MM: It’s interesting that you have this clear juxtaposition taking both influence from this tactical, utilitarian, almost disciplinary, influence of your military background; yet you speak a lot about liberation and creativity and freeing yourself. Can you talk more about how those things kind of challenge each other, but also work together for this project?
There has to be a balance in life. I have a lot of energy that I use in different ways. I make music, and my performances and my music portray a certain energy. You probably couldn’t just judge me off of that. You have to pop in here and see what’s up.
Some days you wanna wear that uniform, that fit you wear every day. Then some days I wanna wear a tight shirt. The balance between those two is not being afraid to live in your own movie and be the main character. Life is a movie, so your character is gonna change over time. You might get into some spaces where you feel a vibrational energy and you’re like, man, I feel sexy. If you feel sexy, that's all that matters. You just go ahead and go on with that. In life there's a balance between good and bad, between being serious and having fun. You can have fun, but make sure that you're establishing something for yourself and your lineage.
I feel like everything I'm doing now is a product of the work that my ancestors put in. My grandpa was a cab driver in New York and mopped floors at a grocery store. Now I'm just doing this creative shit. My dad joined the military and was an engineer. Now I feel like I’m an engineer on a different level, a creative engineer. I like putting shit together and being involved. This shit inside, it’s dope, but this moment is not gonna come back. I'm not chasing any feeling. I'm just trying to top it. I'm gonna keep topping shit until I die. Life is a balance of energy.
BH: What’s next for you?
Putting this shit on paper, making shit more official. It’s great to do things like this and have my friends come out, but I think St. Louis creatives need to come together and use our talents. In order for St. Louis and for us, the artists and humans, to shine, we need to work with what we got. We need to work around and work laterally before trying to climb that ladder. When you work laterally, the right people will come around. They’ll see it’s real and coming from you.
So next for me is building the team that will allow me to do everything I have the energy for. There are only 24 hours in a day. I make music, I make clothes and do all this shit. But with the team, it’ll be more solid and we can take over the world much faster. Then I can make a collection but also have some people helping me put together a show and a press release.
I did everything for this show. Put it together, coordinated, styled shoots. I worked with Tony on this photoshoot in Chicago [points to posters in the window] with my man Drew who owns this archive, Odyssey Rebuild. I worked with Joa Frey with this shoot over here [points to other posters in the window] and with Ken’s Mind XL on this one.

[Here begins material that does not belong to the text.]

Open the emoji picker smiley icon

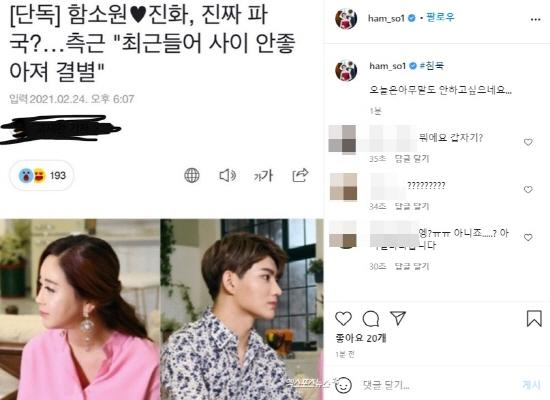click(343, 385)
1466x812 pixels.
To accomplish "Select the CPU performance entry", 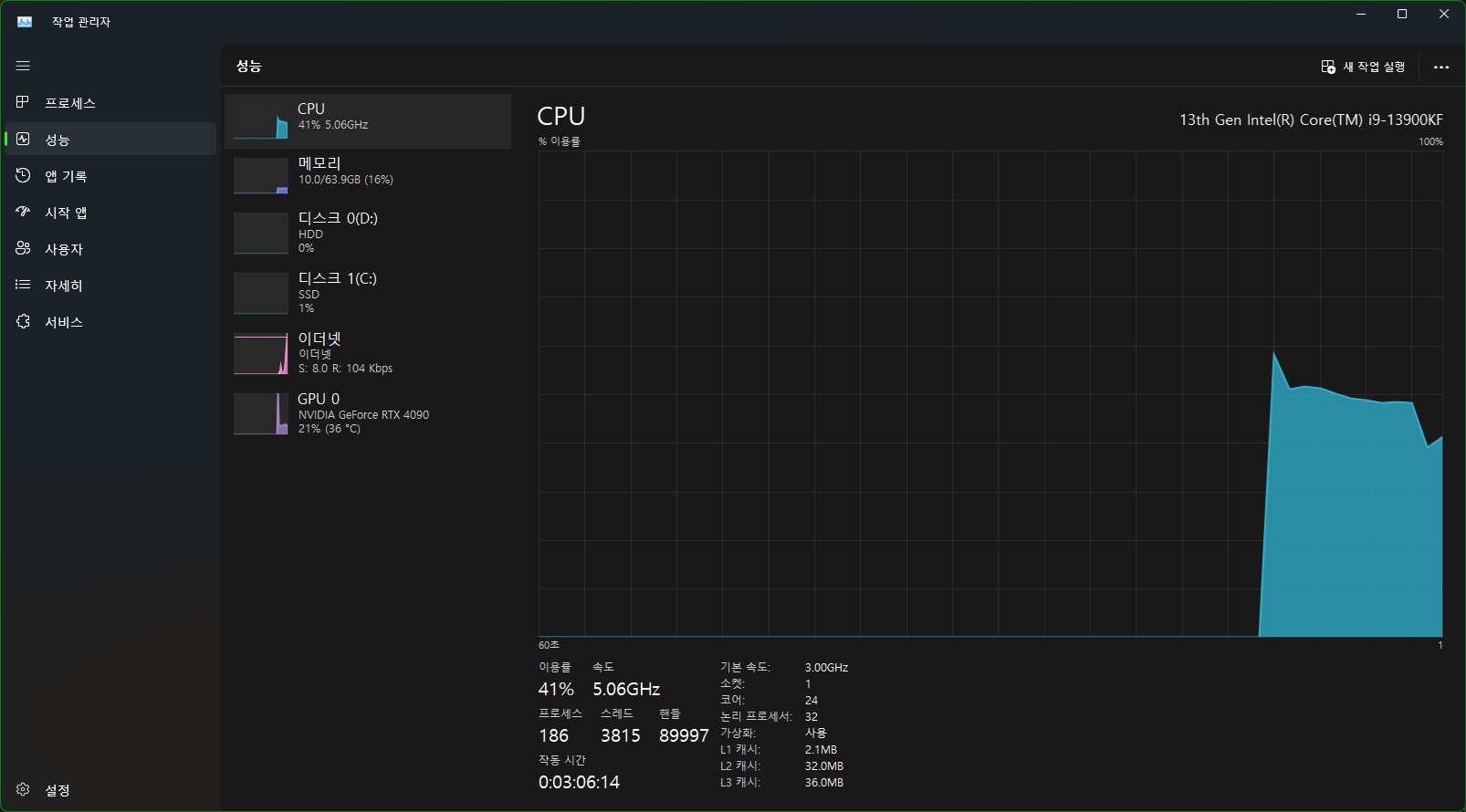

I think it’s really building a team. Anything successful, whether it looks like it or not, there’s a team behind it. There’s a couple people who hold it down behind the scenes.
When you show love to other people and help them build, one way or another, that same energy and support will come for you in your time of need. So, I'm here to help whoever and show love that I can show. And building that team so that we can do everything at the same time. But I'm also patient, I'm not really trying to rush anything. I'm just living my dream right now.
BH: You speak about everything so well, you really believe in it.
Cause I feel this shit, yo. I hope someone can see this and throw some shit next month so I don’t have to.